CHALLENGE →
Return every line of the listing below that contains the string "icon", matching case exactly.

RECORD EXTRACTS →
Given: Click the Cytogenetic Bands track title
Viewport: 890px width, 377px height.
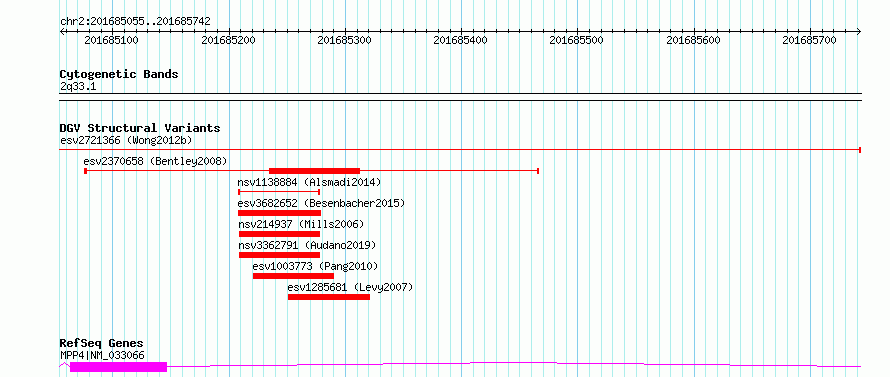Looking at the screenshot, I should [x=119, y=74].
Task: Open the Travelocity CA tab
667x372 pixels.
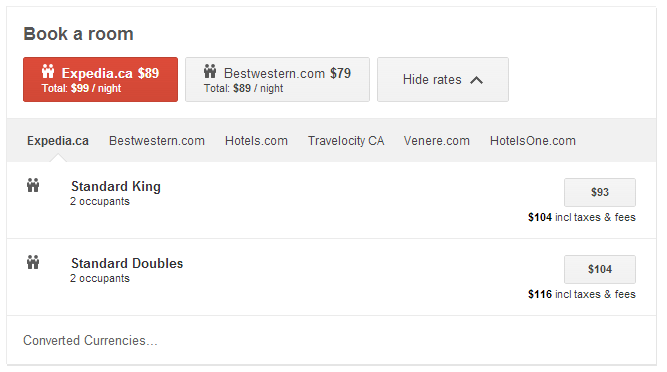Action: pyautogui.click(x=346, y=141)
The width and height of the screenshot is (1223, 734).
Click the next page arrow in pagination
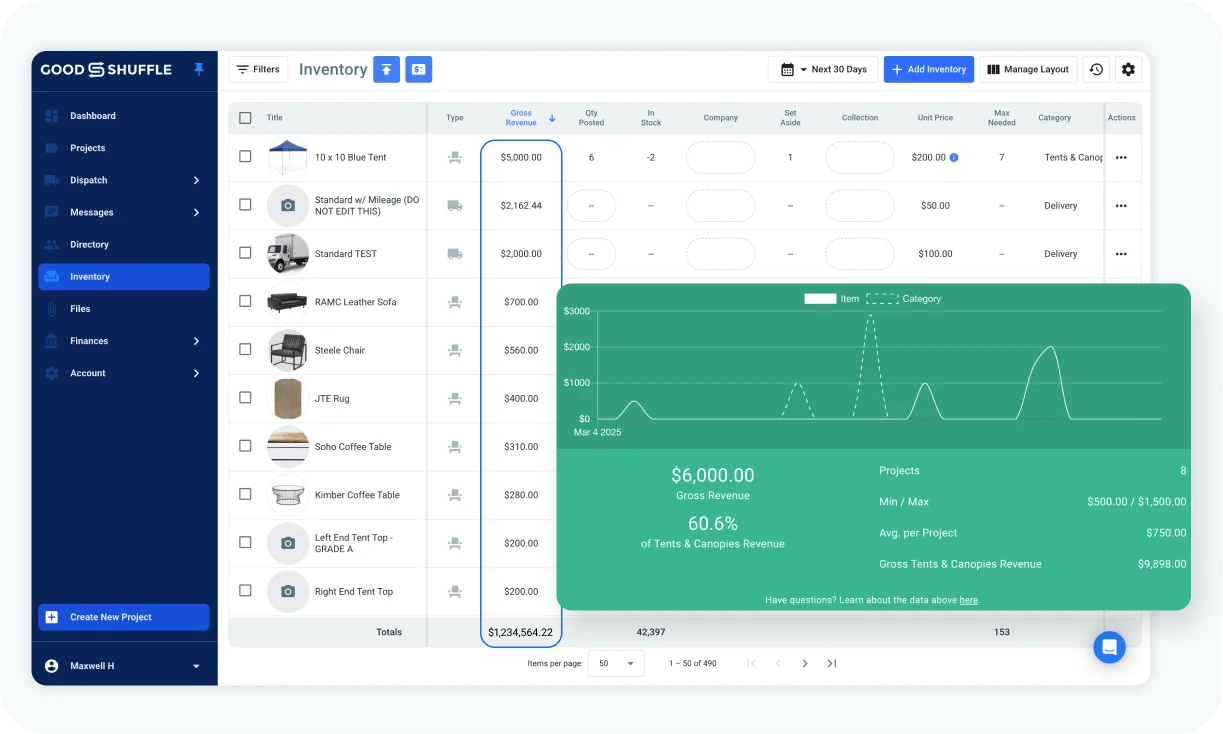tap(805, 663)
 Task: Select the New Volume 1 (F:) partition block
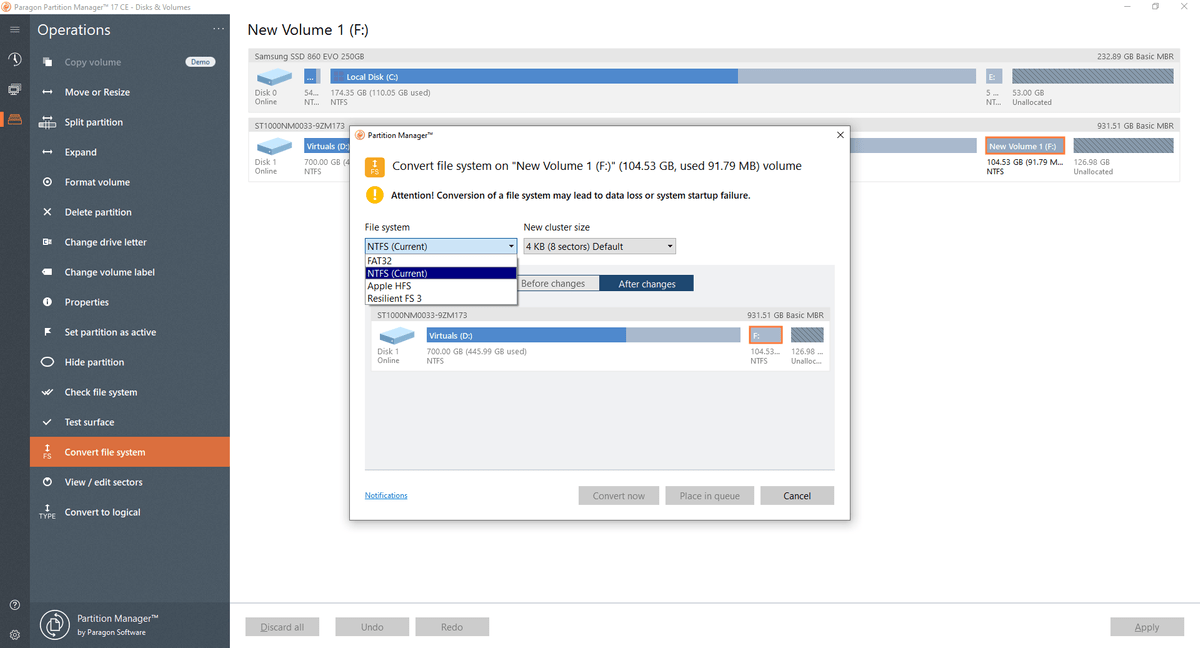[1024, 145]
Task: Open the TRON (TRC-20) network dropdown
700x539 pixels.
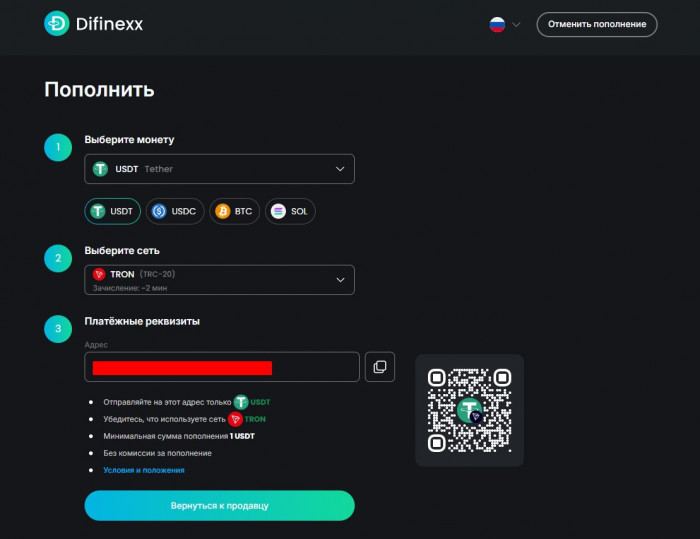Action: 219,280
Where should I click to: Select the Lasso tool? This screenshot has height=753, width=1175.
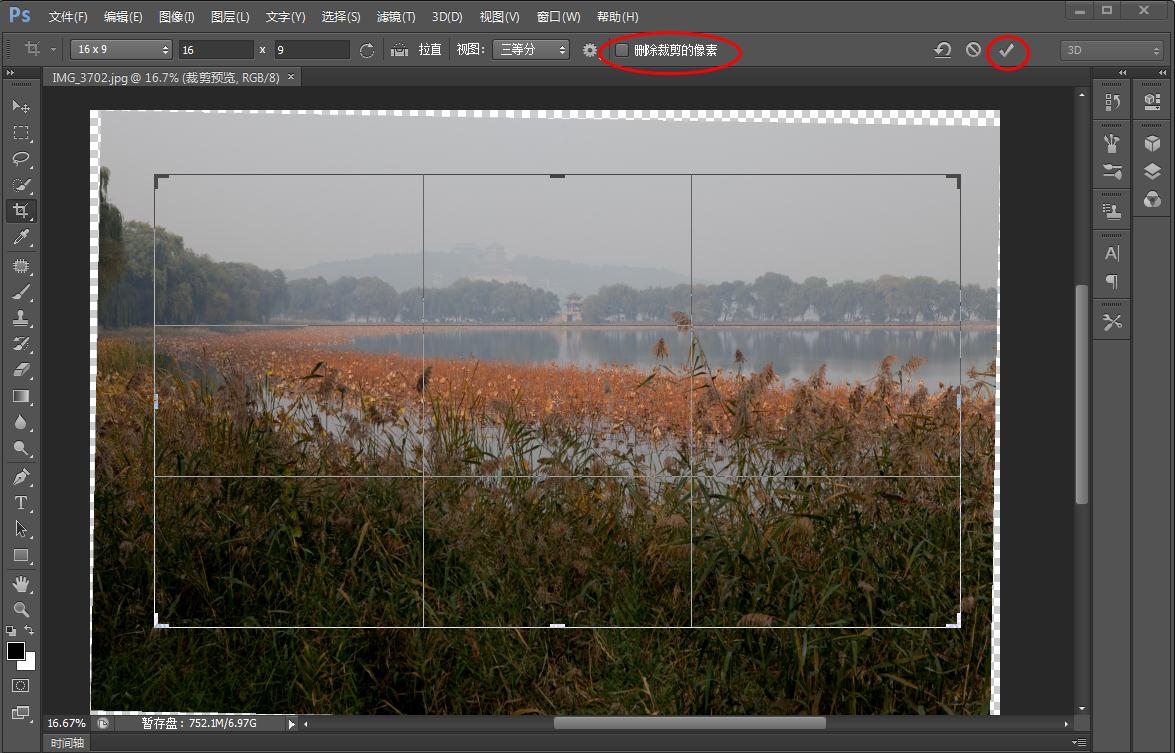tap(21, 159)
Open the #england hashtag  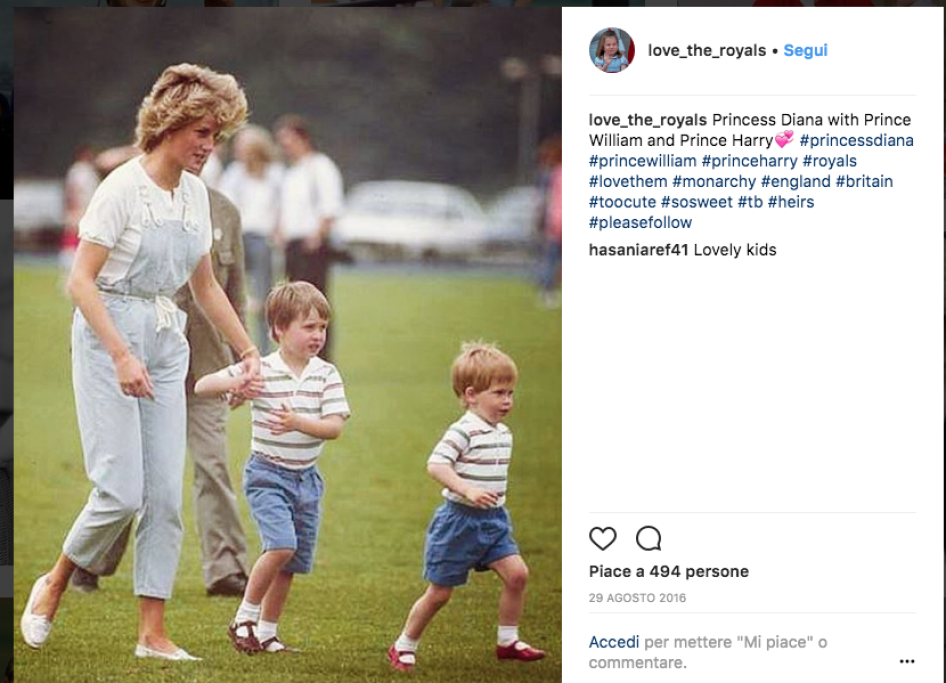(x=795, y=182)
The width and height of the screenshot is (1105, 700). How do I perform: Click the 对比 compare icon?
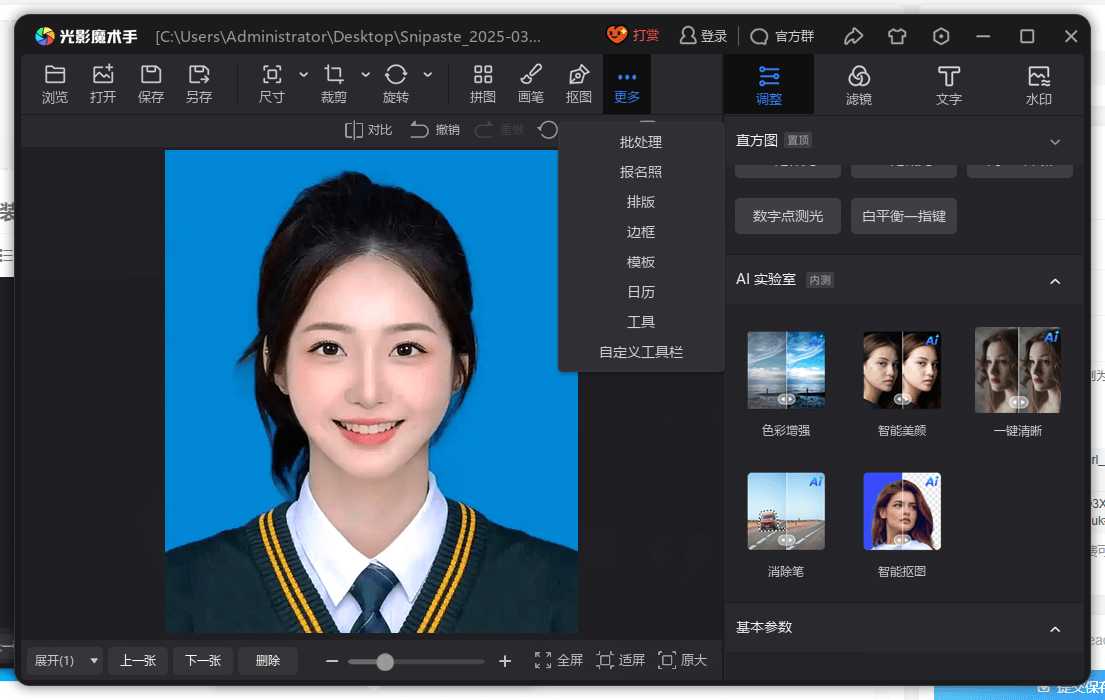tap(367, 130)
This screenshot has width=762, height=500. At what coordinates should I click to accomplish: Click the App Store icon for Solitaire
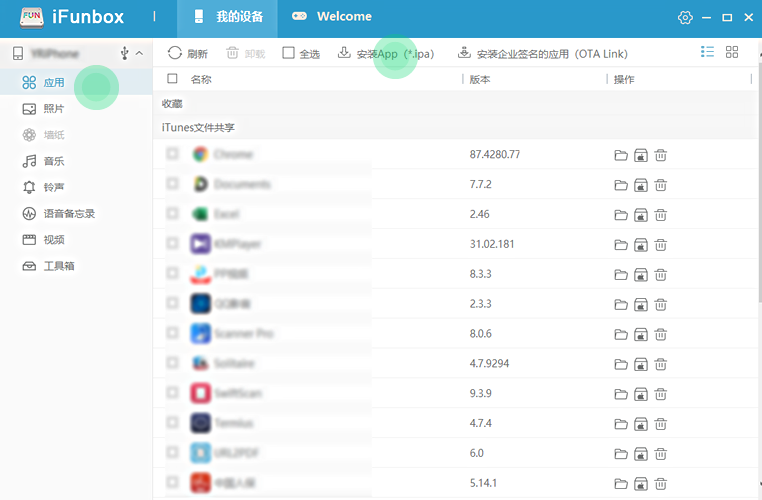click(x=641, y=363)
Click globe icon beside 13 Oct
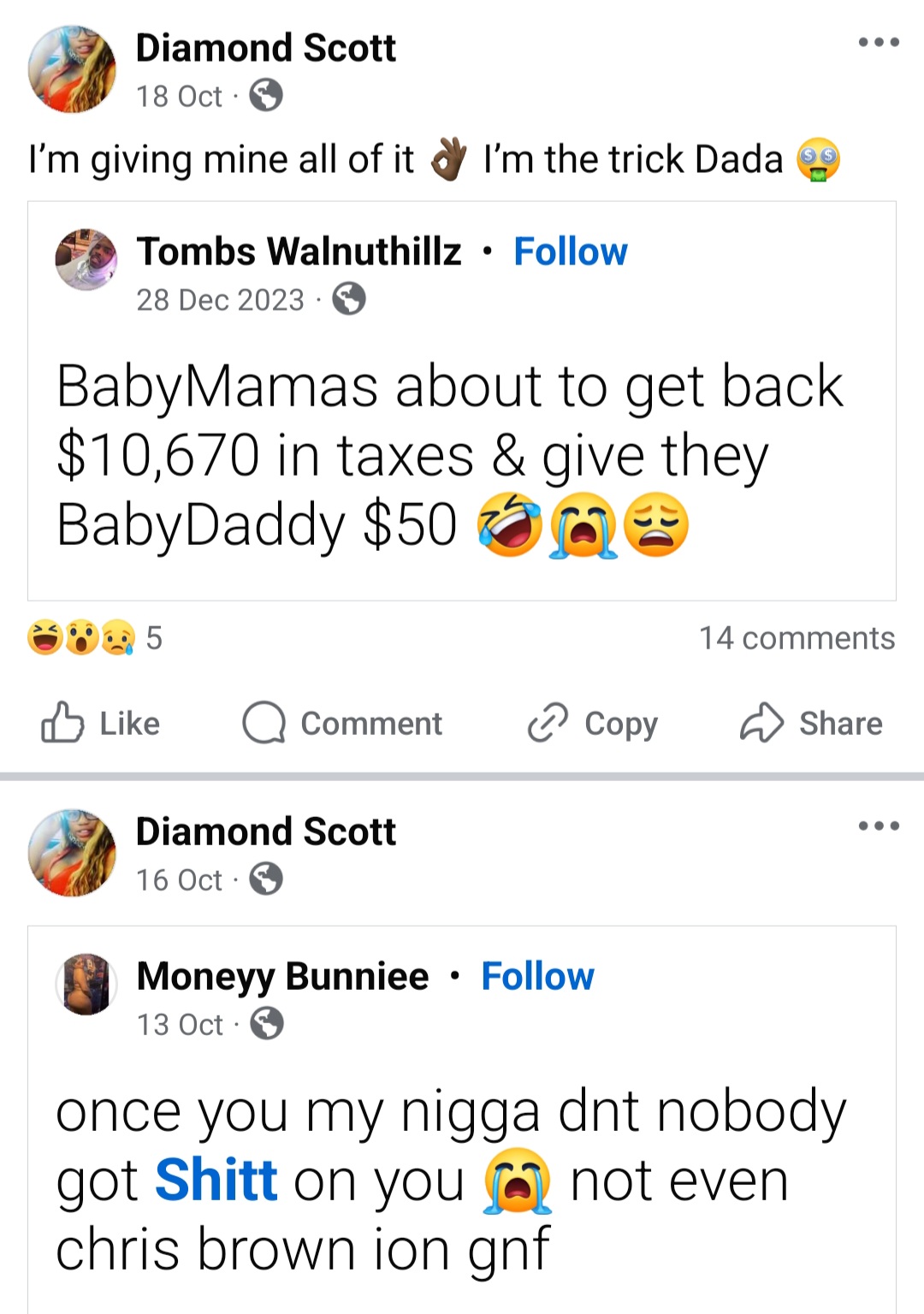Screen dimensions: 924x1314 point(267,1024)
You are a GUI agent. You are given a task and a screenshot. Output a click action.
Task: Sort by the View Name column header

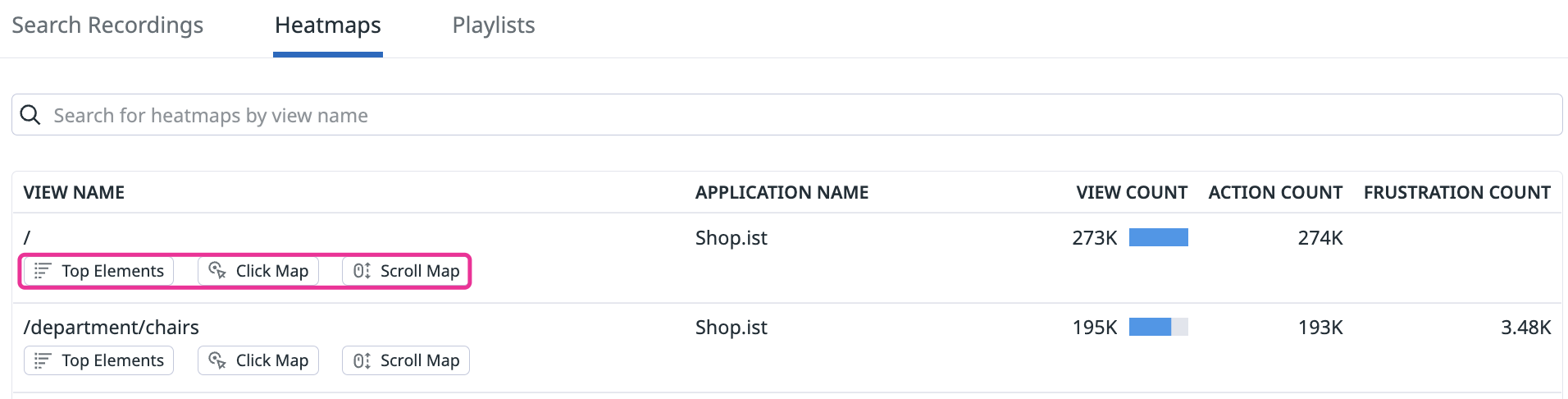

TASK RESPONSE →
The width and height of the screenshot is (1105, 700). How do I perform: Click the 对比 compare icon?
This screenshot has width=762, height=500. At what coordinates should I click to accomplish: Click the App Store icon for Solitaire
Click globe icon beside 13 Oct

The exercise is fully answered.